> _WHAT TO DO_: Transcribe the records in full.

> _MATERIAL FOR THE TASK_:
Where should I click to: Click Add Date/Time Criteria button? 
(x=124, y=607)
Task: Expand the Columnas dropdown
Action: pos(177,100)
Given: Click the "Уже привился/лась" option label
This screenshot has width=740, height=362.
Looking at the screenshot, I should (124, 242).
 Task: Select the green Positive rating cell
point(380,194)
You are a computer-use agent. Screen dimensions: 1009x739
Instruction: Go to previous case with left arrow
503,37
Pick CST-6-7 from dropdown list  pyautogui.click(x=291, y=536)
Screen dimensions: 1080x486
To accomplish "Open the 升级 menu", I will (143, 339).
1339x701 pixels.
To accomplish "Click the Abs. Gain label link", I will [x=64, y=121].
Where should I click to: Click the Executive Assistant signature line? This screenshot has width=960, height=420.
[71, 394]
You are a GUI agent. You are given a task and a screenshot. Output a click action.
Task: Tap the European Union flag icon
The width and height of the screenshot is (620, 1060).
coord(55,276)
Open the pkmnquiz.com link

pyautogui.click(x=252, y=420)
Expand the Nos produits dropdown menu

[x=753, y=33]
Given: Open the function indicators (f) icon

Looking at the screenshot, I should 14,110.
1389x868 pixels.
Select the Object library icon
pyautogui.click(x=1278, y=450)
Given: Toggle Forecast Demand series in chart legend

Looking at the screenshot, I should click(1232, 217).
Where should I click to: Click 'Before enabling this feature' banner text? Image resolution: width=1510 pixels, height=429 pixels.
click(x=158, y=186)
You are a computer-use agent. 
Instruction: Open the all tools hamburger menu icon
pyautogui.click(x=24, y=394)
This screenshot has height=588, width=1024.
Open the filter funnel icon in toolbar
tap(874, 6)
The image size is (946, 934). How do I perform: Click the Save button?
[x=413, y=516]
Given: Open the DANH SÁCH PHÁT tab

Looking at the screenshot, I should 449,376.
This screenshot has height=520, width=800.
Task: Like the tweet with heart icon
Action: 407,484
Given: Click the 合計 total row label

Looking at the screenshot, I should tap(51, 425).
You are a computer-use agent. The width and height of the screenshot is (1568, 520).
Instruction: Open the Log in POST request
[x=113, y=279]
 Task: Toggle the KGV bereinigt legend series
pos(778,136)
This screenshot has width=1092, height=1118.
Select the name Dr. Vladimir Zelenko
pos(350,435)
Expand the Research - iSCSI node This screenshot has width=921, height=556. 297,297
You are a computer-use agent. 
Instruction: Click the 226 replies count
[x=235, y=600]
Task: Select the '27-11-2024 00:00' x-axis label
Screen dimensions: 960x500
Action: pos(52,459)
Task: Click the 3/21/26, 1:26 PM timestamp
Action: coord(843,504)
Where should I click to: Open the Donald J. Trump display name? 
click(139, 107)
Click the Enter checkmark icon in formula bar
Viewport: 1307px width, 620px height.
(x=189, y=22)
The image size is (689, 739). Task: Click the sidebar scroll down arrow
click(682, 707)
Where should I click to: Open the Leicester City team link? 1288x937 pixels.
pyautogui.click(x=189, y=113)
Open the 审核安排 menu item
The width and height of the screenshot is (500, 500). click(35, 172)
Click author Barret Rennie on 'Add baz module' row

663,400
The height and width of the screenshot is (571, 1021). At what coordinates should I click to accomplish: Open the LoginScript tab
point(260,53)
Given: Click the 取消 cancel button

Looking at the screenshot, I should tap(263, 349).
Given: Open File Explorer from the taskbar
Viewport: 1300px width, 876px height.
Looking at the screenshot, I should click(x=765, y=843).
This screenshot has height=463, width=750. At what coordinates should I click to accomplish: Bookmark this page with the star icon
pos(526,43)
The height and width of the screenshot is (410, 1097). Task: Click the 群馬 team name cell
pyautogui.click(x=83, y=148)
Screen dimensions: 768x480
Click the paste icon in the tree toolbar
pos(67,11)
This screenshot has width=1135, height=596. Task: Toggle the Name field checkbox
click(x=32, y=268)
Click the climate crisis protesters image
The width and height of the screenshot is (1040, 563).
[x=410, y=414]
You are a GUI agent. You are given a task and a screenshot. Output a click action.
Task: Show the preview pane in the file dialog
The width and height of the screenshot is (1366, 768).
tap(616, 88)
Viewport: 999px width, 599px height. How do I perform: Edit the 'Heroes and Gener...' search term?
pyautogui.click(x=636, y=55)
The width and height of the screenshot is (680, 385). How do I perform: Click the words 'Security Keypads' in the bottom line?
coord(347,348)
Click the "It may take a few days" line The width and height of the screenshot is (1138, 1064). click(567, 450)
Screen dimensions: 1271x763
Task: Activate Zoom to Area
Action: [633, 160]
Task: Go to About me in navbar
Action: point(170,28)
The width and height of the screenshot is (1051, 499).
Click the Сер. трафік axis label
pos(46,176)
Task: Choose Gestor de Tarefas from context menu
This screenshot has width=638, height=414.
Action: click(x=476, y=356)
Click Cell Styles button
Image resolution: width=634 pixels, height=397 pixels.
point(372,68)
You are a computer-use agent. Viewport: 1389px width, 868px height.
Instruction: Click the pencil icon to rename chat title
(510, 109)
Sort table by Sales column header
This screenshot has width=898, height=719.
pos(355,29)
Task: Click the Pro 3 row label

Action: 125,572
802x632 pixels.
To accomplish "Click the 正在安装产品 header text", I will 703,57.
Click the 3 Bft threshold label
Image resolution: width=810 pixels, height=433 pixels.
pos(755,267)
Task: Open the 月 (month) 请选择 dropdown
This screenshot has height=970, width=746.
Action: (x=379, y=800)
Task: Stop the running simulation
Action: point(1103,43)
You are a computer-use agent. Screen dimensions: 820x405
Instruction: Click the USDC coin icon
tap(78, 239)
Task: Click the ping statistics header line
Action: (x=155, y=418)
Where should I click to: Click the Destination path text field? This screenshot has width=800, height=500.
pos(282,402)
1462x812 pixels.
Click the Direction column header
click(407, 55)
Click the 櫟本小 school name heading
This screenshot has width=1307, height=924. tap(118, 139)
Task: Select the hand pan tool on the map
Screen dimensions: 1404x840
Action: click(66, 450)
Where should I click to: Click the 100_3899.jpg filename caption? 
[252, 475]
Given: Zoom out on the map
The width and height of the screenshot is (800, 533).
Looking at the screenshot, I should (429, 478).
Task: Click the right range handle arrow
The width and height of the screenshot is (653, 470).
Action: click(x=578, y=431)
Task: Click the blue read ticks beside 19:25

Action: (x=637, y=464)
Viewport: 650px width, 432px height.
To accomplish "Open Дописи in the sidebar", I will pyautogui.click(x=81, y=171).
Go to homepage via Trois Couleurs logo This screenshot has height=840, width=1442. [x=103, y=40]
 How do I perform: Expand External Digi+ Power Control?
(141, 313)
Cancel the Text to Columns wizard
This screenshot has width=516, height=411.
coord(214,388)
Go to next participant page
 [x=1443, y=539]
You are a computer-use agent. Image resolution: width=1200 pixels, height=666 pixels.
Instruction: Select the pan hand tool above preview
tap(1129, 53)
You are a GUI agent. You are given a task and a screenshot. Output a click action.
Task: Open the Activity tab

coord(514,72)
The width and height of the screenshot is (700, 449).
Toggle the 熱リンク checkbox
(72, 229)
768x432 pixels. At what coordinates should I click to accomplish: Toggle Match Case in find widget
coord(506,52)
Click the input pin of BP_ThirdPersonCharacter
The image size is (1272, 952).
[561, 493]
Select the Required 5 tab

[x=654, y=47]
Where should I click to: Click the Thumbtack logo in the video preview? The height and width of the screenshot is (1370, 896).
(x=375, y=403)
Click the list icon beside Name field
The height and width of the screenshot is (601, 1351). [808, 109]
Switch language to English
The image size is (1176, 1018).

> _OUTPUT FOR THIS TASK_:
Where should I click to: Click Add Date/Time Criteria button? 
(x=124, y=607)
Task: Expand the Columnas dropdown
Action: pos(177,100)
Given: Click the "Уже привился/лась" option label
This screenshot has width=740, height=362.
Looking at the screenshot, I should (124, 242).
 Task: Select the green Positive rating cell
point(380,194)
You are a computer-use agent. Screen dimensions: 1009x739
Instruction: Go to previous case with left arrow
503,37
Pick CST-6-7 from dropdown list  pyautogui.click(x=291, y=536)
Screen dimensions: 1080x486
To accomplish "Open the 升级 menu", I will (143, 339).
1339x701 pixels.
To accomplish "Click the Abs. Gain label link", I will [x=64, y=121].
Where should I click to: Click the Executive Assistant signature line? This screenshot has width=960, height=420.
[71, 394]
You are a GUI agent. You are given a task and a screenshot. Output a click action.
Task: Tap the European Union flag icon
The width and height of the screenshot is (620, 1060).
coord(55,276)
Open the pkmnquiz.com link

pyautogui.click(x=252, y=420)
Expand the Nos produits dropdown menu

[x=753, y=33]
Given: Open the function indicators (f) icon

Looking at the screenshot, I should 14,110.
1389x868 pixels.
Select the Object library icon
pyautogui.click(x=1278, y=450)
Given: Toggle Forecast Demand series in chart legend

Looking at the screenshot, I should click(1232, 217).
Where should I click to: Click 'Before enabling this feature' banner text? Image resolution: width=1510 pixels, height=429 pixels.
click(x=158, y=186)
You are a computer-use agent. 
Instruction: Open the all tools hamburger menu icon
pyautogui.click(x=24, y=394)
This screenshot has height=588, width=1024.
Open the filter funnel icon in toolbar
tap(874, 6)
The image size is (946, 934). How do I perform: Click the Save button?
[x=413, y=516]
Given: Open the DANH SÁCH PHÁT tab

Looking at the screenshot, I should 449,376.
This screenshot has height=520, width=800.
Task: Like the tweet with heart icon
Action: 407,484
Given: Click the 合計 total row label

Looking at the screenshot, I should tap(51, 425).
You are a computer-use agent. The width and height of the screenshot is (1568, 520).
Instruction: Open the Log in POST request
[x=113, y=279]
 Task: Toggle the KGV bereinigt legend series
pos(778,136)
This screenshot has width=1092, height=1118.
Select the name Dr. Vladimir Zelenko
pos(350,435)
Expand the Research - iSCSI node This screenshot has width=921, height=556. 297,297
You are a computer-use agent. 
Instruction: Click the 226 replies count
[x=235, y=600]
Task: Select the '27-11-2024 00:00' x-axis label
Screen dimensions: 960x500
Action: pos(52,459)
Task: Click the 3/21/26, 1:26 PM timestamp
Action: coord(843,504)
Where should I click to: Open the Donald J. Trump display name? 
click(139, 107)
Click the Enter checkmark icon in formula bar
Viewport: 1307px width, 620px height.
(x=189, y=22)
The image size is (689, 739). Task: Click the sidebar scroll down arrow
click(682, 707)
Where should I click to: Open the Leicester City team link? 1288x937 pixels.
pyautogui.click(x=189, y=113)
Open the 审核安排 menu item
The width and height of the screenshot is (500, 500). click(35, 172)
Click author Barret Rennie on 'Add baz module' row

663,400
The height and width of the screenshot is (571, 1021). At what coordinates should I click to accomplish: Open the LoginScript tab
point(260,53)
Given: Click the 取消 cancel button

Looking at the screenshot, I should tap(263, 349).
Given: Open File Explorer from the taskbar
Viewport: 1300px width, 876px height.
Looking at the screenshot, I should click(x=765, y=843).
This screenshot has height=463, width=750. At what coordinates should I click to accomplish: Bookmark this page with the star icon
pos(526,43)
The height and width of the screenshot is (410, 1097). Task: Click the 群馬 team name cell
pyautogui.click(x=83, y=148)
Screen dimensions: 768x480
Click the paste icon in the tree toolbar
pos(67,11)
This screenshot has width=1135, height=596. Task: Toggle the Name field checkbox
click(x=32, y=268)
Click the climate crisis protesters image
The width and height of the screenshot is (1040, 563).
[x=410, y=414]
You are a GUI agent. You are given a task and a screenshot. Output a click action.
Task: Show the preview pane in the file dialog
The width and height of the screenshot is (1366, 768).
tap(616, 88)
Viewport: 999px width, 599px height. How do I perform: Edit the 'Heroes and Gener...' search term?
pyautogui.click(x=636, y=55)
The width and height of the screenshot is (680, 385). How do I perform: Click the words 'Security Keypads' in the bottom line?
coord(347,348)
Click the "It may take a few days" line The width and height of the screenshot is (1138, 1064). click(567, 450)
Screen dimensions: 1271x763
Task: Activate Zoom to Area
Action: [633, 160]
Task: Go to About me in navbar
Action: point(170,28)
The width and height of the screenshot is (1051, 499).
Click the Сер. трафік axis label
pos(46,176)
Task: Choose Gestor de Tarefas from context menu
This screenshot has width=638, height=414.
Action: click(x=476, y=356)
Click Cell Styles button
Image resolution: width=634 pixels, height=397 pixels.
point(372,68)
You are a computer-use agent. Viewport: 1389px width, 868px height.
Instruction: Click the pencil icon to rename chat title
(510, 109)
Sort table by Sales column header
This screenshot has width=898, height=719.
pos(355,29)
Task: Click the Pro 3 row label

Action: 125,572
802x632 pixels.
To accomplish "Click the 正在安装产品 header text", I will 703,57.
Click the 3 Bft threshold label
Image resolution: width=810 pixels, height=433 pixels.
pos(755,267)
Task: Open the 月 (month) 请选择 dropdown
This screenshot has height=970, width=746.
Action: (x=379, y=800)
Task: Stop the running simulation
Action: point(1103,43)
You are a computer-use agent. Screen dimensions: 820x405
Instruction: Click the USDC coin icon
tap(78, 239)
Task: Click the ping statistics header line
Action: (x=155, y=418)
Where should I click to: Click the Destination path text field? This screenshot has width=800, height=500.
pos(282,402)
1462x812 pixels.
Click the Direction column header
click(407, 55)
Click the 櫟本小 school name heading
This screenshot has width=1307, height=924. tap(118, 139)
Task: Select the hand pan tool on the map
Screen dimensions: 1404x840
Action: click(66, 450)
Where should I click to: Click the 100_3899.jpg filename caption? 
[252, 475]
Given: Zoom out on the map
The width and height of the screenshot is (800, 533).
Looking at the screenshot, I should (429, 478).
Task: Click the right range handle arrow
The width and height of the screenshot is (653, 470).
Action: click(x=578, y=431)
Task: Click the blue read ticks beside 19:25

Action: (x=637, y=464)
Viewport: 650px width, 432px height.
To accomplish "Open Дописи in the sidebar", I will pyautogui.click(x=81, y=171).
Go to homepage via Trois Couleurs logo This screenshot has height=840, width=1442. [x=103, y=40]
 How do I perform: Expand External Digi+ Power Control?
(141, 313)
Cancel the Text to Columns wizard
This screenshot has width=516, height=411.
coord(214,388)
Go to next participant page
 [x=1443, y=539]
You are a computer-use agent. Image resolution: width=1200 pixels, height=666 pixels.
Instruction: Select the pan hand tool above preview
tap(1129, 53)
You are a GUI agent. You are given a task and a screenshot. Output a click action.
Task: Open the Activity tab

coord(514,72)
The width and height of the screenshot is (700, 449).
Toggle the 熱リンク checkbox
(72, 229)
768x432 pixels. At what coordinates should I click to accomplish: Toggle Match Case in find widget
coord(506,52)
Click the input pin of BP_ThirdPersonCharacter
The image size is (1272, 952).
[561, 493]
Select the Required 5 tab

[x=654, y=47]
Where should I click to: Click the Thumbtack logo in the video preview? The height and width of the screenshot is (1370, 896).
(x=375, y=403)
Click the list icon beside Name field
The height and width of the screenshot is (601, 1351). [808, 109]
Switch language to English
The image size is (1176, 1018).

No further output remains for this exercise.